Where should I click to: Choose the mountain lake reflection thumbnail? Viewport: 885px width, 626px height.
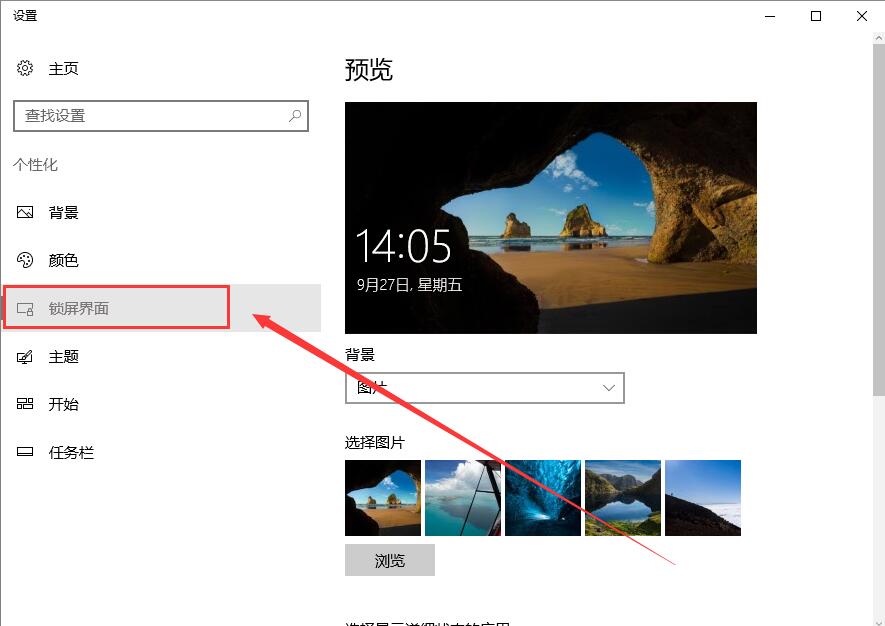point(623,498)

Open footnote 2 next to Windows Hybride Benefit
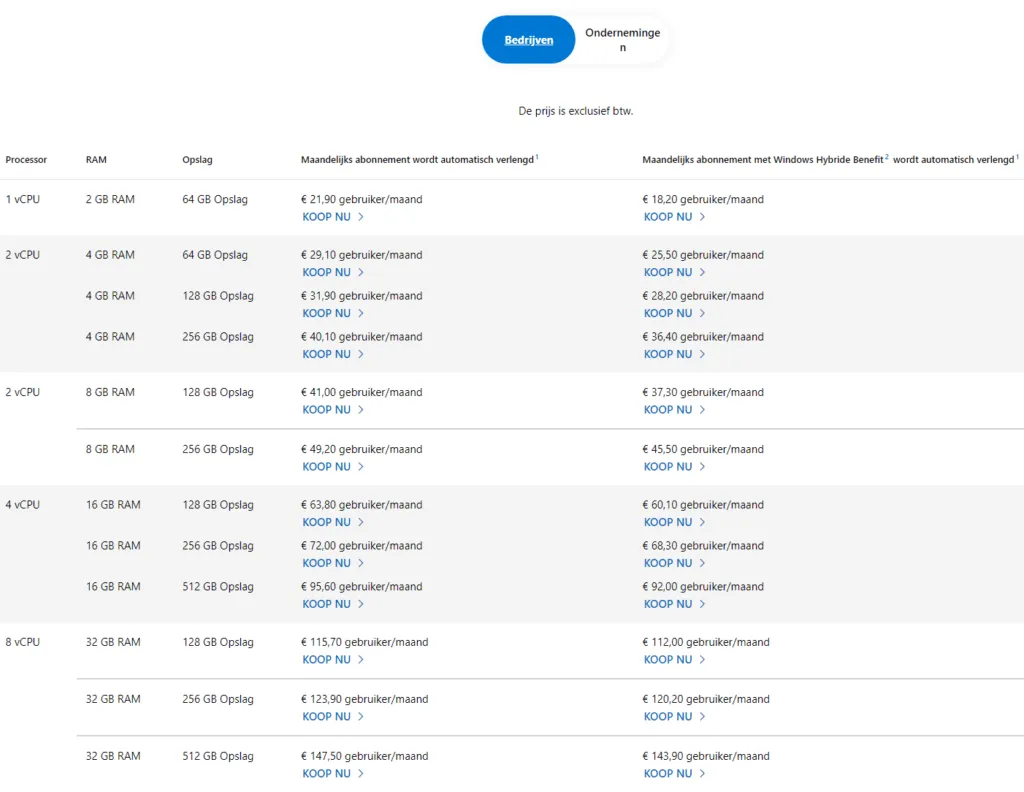pyautogui.click(x=886, y=157)
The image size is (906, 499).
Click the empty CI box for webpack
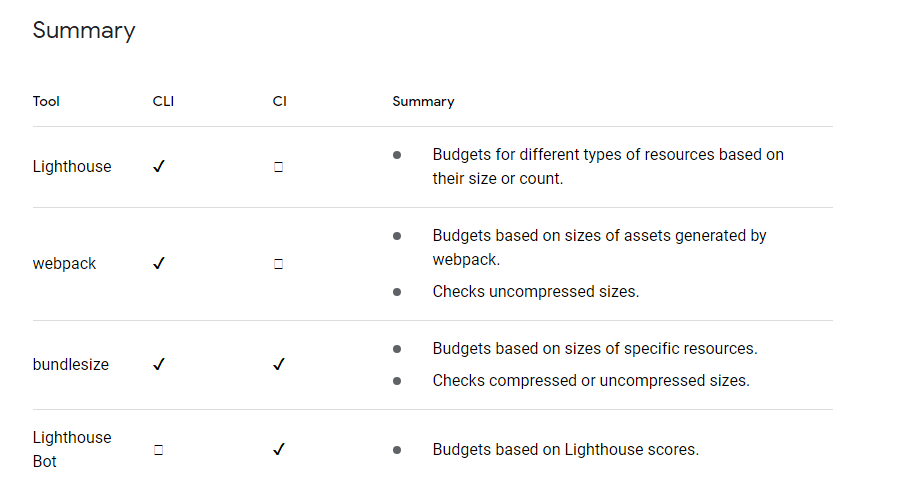[x=278, y=264]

====================

Rewrite all of the lines above, changing "thumbnail" to "preview" and keeping everything else the same. Omit the pictures.

Where should I click to: Choose the mountain lake reflection preview? Viewport: 885px width, 626px height.
point(623,498)

Open footnote 2 next to Windows Hybride Benefit
pyautogui.click(x=886, y=157)
The image size is (906, 499).
Click the empty CI box for webpack
[x=278, y=264]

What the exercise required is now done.